You can also adjust velocity damping, which should help sell the effect that the cloth is underwater. See the "damping" parameter of the solver:
http://obi.virtualmethodstudio.com/manua...olver.html

kind regards,
Hi,

Thank you for your prompt response. I have noticed the ability to adjust drag and lift coefficients in ObiRope, and this does seem like a promising path.

However, in our pursuit of creating a highly realistic trawler net simulation, we aim to factor in the specific properties of the net’s material and the underwater medium as accurately as possible. Given this, I wanted to ask if there is a recommended method for calculating these drag and lift coefficients to closely mirror real-world conditions?

If this isn’t feasible within the scope of cloth physics in ObiCloth, would it perhaps be more suitable to use a line renderer coupled with custom physics scripting to achieve our desired level of realism? 

Thank you in advance for your assistance.

Best regards,
Jacob Woord
Reply
#4
(05-06-2023, 11:27 PM)jacobwoord Wrote: Hi,

Thank you for your prompt response. I have noticed the ability to adjust drag and lift coefficients in ObiRope, and this does seem like a promising path.

However, in our pursuit of creating a highly realistic trawler net simulation, we aim to factor in the specific properties of the net’s material and the underwater medium as accurately as possible. Given this, I wanted to ask if there is a recommended method for calculating these drag and lift coefficients to closely mirror real-world conditions?

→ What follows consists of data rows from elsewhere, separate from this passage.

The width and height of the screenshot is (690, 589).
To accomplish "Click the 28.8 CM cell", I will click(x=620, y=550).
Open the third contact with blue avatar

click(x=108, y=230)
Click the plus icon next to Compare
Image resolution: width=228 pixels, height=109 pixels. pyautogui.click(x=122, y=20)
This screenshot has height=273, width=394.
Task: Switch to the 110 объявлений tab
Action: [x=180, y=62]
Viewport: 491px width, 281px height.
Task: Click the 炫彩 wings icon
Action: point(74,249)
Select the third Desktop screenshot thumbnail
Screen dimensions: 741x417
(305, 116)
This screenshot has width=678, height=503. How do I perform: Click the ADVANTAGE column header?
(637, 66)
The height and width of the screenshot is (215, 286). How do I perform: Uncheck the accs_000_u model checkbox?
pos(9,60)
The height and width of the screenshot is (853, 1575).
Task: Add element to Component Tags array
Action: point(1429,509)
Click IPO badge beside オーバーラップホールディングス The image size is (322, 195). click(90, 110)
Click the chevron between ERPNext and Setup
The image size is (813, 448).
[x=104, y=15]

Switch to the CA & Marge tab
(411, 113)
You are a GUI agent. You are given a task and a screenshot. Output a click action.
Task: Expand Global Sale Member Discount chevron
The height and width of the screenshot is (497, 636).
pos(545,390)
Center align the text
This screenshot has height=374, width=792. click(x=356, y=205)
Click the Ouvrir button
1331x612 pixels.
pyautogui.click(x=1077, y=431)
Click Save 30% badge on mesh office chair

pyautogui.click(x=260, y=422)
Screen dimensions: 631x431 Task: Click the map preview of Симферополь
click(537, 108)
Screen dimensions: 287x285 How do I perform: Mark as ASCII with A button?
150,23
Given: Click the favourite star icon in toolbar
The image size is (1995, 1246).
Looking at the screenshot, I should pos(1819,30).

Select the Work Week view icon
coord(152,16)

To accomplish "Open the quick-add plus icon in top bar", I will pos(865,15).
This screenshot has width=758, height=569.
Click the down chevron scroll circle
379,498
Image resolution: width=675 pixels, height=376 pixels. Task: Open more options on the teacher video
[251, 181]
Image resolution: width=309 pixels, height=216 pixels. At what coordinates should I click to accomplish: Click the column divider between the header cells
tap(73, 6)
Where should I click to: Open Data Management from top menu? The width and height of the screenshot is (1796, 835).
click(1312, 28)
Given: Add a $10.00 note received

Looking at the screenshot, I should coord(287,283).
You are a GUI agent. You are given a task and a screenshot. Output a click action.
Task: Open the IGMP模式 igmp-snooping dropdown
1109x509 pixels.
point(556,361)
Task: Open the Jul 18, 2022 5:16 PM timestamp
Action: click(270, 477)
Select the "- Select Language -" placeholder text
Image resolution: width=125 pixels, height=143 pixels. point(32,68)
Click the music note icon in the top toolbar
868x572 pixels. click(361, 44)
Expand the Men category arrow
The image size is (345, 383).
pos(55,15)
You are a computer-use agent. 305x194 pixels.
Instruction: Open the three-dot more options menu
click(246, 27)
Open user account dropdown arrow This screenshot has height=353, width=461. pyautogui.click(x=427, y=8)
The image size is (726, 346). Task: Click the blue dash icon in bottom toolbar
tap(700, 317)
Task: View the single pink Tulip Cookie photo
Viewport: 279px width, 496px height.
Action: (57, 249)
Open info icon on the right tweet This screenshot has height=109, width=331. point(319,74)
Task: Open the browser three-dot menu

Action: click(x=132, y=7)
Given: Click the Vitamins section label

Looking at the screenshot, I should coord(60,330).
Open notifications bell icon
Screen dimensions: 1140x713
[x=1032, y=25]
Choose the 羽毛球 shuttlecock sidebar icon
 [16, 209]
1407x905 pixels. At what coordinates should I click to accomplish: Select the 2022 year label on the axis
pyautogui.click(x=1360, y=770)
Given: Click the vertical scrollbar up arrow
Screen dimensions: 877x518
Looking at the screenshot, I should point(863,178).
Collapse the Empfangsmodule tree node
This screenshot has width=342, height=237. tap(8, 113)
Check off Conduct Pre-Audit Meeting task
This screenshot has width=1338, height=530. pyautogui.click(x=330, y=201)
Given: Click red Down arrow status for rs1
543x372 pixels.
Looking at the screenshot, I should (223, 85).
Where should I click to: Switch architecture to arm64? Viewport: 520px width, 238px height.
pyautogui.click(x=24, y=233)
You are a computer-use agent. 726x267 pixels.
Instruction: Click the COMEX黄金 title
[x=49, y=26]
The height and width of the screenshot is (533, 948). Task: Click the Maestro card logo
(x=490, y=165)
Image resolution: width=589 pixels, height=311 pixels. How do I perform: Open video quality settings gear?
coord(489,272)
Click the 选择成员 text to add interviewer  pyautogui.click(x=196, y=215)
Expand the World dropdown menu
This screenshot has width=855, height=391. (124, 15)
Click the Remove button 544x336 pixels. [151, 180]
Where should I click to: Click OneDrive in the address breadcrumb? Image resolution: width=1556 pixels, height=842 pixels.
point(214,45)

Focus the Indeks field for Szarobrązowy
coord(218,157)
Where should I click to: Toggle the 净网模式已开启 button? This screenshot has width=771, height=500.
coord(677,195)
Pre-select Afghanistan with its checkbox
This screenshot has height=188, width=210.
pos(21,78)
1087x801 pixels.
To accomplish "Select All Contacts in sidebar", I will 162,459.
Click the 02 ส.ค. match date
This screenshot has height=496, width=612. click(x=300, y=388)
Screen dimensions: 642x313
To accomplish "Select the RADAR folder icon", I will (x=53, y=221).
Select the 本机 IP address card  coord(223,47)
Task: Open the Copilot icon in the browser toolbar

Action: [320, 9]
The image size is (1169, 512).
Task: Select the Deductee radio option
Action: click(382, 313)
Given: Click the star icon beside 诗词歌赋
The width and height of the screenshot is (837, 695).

If this isn’t feasible within the scope of cloth physics in ObiCloth, would it perhaps be more suitable to use a line renderer coupled with custom physics scripting to achieve our desired level of realism? 

Hi!

This isn't related to cloth simulation as much as it is to fluid simulation.

Obi assumes wind direction is the result of accumulating all force areas affecting the cloth. For instance, if you add a ObiAmbientForceZone and a ObiSphericalForceZone, the resulting wind blows in the same direction/magnitude everywhere in space (due to the ambient force) except in a spherical area, where it gets modified due to the spherical force zone.

This is simple to understand and easy to control, but doesn't behave at all like wind -or fluids in general- do in the real world. More specifically, the resulting velocity field is not incompressible and may have divergence. To accurately simulate wind or underwater currents you'd want to have a divergence-free fluid velocity field that takes pressure/density into account, which is far beyond the scope of cloth or rope simulation. This can be achieved using an eulerian (grid based) fluid simulator, either 2D or 3D depending on your needs. Simplest method is probably Stam's stable fluids.

Once you've got a proper fluid simulation for the wind, you just need to extract the wind direction/magnitude at each cloth particle position and write it into the  solver's "wind" data array, which is where particles in the simulation get their wind values from. Drag and lift forces resulting from wind are pretty accurately simulated in ObiCloth.

Note that if you want two-way coupling between the fluid and the cloth, you'd also need to take cloth geometry into account as a boundary condition for the fluid simulation.